Horace Leonard "H. L." Gold (April 26, 1914 – February 21, 1996) was an American science fiction writer and editor. Born in Canada, Gold moved to the United States at the age of two. He was most noted for bringing an innovative and fresh approach to science fiction while he was the editor of Galaxy Science Fiction, and also wrote briefly for DC Comics.

H. L. Gold was Jewish, and there are claims that he at first had to write under pseudonyms because publishers feared the readers' potential antisemitism. He was drafted in to the US Army during the Second World War, serving in the Pacific theater of Operations. His marriage to Evelyn Stein ended in divorce in 1957, and his second marriage was to Muriel "Nicky" (Nicholson) Conley. He died in 1996.

His brother Floyd C. Gold, writing under the pen name Floyd C. Gale, was the primary book reviewer for Galaxy from 1955-1963. His son E. J. Gold is an artist, writer, musician and one of the oldest online gamers.

After becoming editor of Galaxy Gold wrote that as a "dazzled boy" he "discovered science fiction in 1927, at the age of 13":

Amazing Stories had been out for a year then, but it was Wells' War of the Worlds, sitting innocently on a Providence library shelf, that I found first.

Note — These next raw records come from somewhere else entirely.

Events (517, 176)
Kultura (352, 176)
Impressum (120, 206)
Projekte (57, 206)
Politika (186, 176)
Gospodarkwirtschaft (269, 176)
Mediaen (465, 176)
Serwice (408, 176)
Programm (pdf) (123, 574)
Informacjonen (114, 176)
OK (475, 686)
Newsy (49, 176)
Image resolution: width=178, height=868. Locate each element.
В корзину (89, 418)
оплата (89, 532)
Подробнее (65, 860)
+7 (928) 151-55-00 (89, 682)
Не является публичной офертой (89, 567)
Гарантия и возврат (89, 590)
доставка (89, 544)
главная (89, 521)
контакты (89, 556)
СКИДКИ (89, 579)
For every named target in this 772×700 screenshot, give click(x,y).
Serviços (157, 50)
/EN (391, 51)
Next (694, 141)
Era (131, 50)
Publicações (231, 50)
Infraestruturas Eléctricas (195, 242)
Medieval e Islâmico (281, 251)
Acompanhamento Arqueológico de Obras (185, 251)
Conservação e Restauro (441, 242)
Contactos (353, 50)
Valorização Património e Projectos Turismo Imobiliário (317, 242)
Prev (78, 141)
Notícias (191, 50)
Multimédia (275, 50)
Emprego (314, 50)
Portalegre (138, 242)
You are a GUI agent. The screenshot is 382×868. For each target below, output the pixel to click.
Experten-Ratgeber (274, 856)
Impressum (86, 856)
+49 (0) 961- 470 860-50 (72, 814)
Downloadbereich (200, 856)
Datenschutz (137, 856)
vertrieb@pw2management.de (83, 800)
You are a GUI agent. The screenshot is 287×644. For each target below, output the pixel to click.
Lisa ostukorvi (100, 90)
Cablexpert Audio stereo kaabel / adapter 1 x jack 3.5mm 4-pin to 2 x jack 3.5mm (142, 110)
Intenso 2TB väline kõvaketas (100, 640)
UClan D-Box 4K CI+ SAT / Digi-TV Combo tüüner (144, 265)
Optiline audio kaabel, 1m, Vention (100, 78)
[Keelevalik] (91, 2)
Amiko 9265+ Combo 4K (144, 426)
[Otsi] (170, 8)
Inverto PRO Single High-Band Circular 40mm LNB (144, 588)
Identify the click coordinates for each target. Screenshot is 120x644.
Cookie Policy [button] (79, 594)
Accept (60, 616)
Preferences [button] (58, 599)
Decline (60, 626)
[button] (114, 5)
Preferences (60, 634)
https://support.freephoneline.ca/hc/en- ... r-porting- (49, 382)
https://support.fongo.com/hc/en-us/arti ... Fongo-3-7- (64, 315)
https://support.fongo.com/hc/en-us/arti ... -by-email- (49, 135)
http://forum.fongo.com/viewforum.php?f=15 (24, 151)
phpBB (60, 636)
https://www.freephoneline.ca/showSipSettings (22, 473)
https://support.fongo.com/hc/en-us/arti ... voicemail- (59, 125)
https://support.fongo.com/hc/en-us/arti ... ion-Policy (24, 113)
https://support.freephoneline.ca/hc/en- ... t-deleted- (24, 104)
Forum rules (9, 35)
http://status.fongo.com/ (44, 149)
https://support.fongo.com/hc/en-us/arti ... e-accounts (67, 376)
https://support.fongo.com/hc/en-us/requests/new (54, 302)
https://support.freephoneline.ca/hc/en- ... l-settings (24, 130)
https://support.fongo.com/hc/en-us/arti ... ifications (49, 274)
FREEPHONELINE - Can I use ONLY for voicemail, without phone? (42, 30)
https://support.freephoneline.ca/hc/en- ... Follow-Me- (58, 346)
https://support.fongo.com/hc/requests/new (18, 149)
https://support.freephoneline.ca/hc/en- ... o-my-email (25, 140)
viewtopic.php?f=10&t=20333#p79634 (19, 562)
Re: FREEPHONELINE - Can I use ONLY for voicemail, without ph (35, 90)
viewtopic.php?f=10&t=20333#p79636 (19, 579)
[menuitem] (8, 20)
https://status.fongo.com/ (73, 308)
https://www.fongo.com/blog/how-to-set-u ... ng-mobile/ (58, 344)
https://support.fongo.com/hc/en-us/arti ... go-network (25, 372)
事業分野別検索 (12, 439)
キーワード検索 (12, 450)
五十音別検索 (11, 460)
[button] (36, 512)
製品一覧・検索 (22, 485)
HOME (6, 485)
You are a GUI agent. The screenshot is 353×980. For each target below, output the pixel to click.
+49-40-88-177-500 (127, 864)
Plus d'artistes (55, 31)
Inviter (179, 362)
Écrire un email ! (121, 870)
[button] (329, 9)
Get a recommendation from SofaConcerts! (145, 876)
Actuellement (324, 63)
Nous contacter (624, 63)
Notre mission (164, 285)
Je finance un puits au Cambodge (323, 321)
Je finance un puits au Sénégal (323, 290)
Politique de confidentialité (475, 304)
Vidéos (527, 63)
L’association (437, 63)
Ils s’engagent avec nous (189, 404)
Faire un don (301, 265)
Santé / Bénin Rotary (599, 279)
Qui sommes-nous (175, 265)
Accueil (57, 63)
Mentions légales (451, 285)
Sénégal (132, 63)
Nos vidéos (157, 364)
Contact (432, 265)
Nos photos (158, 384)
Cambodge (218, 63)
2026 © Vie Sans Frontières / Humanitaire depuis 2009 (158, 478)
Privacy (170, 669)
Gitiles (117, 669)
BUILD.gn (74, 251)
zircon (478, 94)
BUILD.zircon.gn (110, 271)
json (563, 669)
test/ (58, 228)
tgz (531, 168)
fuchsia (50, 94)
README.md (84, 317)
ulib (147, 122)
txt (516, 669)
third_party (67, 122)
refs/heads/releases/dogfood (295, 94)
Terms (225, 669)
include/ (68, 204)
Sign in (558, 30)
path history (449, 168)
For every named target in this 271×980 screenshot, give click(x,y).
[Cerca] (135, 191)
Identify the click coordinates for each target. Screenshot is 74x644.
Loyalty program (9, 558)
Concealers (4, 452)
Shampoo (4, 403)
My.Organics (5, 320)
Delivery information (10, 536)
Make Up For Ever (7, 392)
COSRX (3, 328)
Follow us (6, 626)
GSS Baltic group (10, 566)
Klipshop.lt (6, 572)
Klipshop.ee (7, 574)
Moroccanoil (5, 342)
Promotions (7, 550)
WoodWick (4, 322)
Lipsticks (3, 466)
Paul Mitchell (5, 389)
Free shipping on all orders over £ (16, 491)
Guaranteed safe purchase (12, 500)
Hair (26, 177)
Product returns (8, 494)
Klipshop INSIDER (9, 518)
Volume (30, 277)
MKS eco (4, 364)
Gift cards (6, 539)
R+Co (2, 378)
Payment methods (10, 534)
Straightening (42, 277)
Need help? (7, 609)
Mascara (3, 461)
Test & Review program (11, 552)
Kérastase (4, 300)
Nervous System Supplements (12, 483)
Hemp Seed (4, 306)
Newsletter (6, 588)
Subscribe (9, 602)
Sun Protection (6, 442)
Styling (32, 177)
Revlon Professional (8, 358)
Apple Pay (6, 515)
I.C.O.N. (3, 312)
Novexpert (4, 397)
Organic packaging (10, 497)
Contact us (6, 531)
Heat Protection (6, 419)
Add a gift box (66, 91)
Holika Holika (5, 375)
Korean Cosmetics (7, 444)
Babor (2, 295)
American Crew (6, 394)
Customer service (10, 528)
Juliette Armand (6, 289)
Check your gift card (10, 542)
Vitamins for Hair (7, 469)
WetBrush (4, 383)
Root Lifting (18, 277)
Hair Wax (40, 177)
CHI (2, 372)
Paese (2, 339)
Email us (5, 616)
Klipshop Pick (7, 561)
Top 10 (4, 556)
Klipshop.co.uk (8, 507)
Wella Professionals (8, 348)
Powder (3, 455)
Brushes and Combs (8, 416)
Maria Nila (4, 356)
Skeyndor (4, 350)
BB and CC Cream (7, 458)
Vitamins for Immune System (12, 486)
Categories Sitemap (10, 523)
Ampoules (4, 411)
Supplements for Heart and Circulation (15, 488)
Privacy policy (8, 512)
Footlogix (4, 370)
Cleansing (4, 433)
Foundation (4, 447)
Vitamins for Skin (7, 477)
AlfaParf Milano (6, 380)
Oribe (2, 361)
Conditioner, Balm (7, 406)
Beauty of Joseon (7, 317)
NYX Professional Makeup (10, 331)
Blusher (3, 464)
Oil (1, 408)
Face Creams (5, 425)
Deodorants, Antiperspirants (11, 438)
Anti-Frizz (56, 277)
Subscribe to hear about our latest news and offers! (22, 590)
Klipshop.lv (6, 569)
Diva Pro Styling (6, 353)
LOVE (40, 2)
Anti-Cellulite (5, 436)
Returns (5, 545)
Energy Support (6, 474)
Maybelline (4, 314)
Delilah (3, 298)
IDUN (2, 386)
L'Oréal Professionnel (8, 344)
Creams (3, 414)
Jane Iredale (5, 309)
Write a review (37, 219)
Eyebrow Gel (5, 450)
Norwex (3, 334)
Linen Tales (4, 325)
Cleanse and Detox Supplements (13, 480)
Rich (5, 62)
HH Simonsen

The personal impact was that of an explosive harpoon, and when I belatedly discovered those beautifully garish Paul covers, decorated with heroically paralyzed men in jodhpurs and simperingly paralyzed women in blowy veils, among giant insects and plants with leering heads, I was hooked.

During the 1930s, Gold unsuccessfully wrote stories for pulp magazines. The day he was fired from his regular job because his boss believed that a writer should not work as a busboy, Gold learned that he had made his first sale. Beginning with "Inflexure" (as Clyde Crane Campbell) in Astounding Science Fiction (October 1934), Gold later worked for Standard Magazines, Fawcett Comics and Timely Comics. He used the Campbell pen-name for his first half-dozen or so stories in 1934/35. When he resumed his writing career in 1938 he took the billing Horace L. Gold, but soon shortened it to the now more familiar H. L. Gold.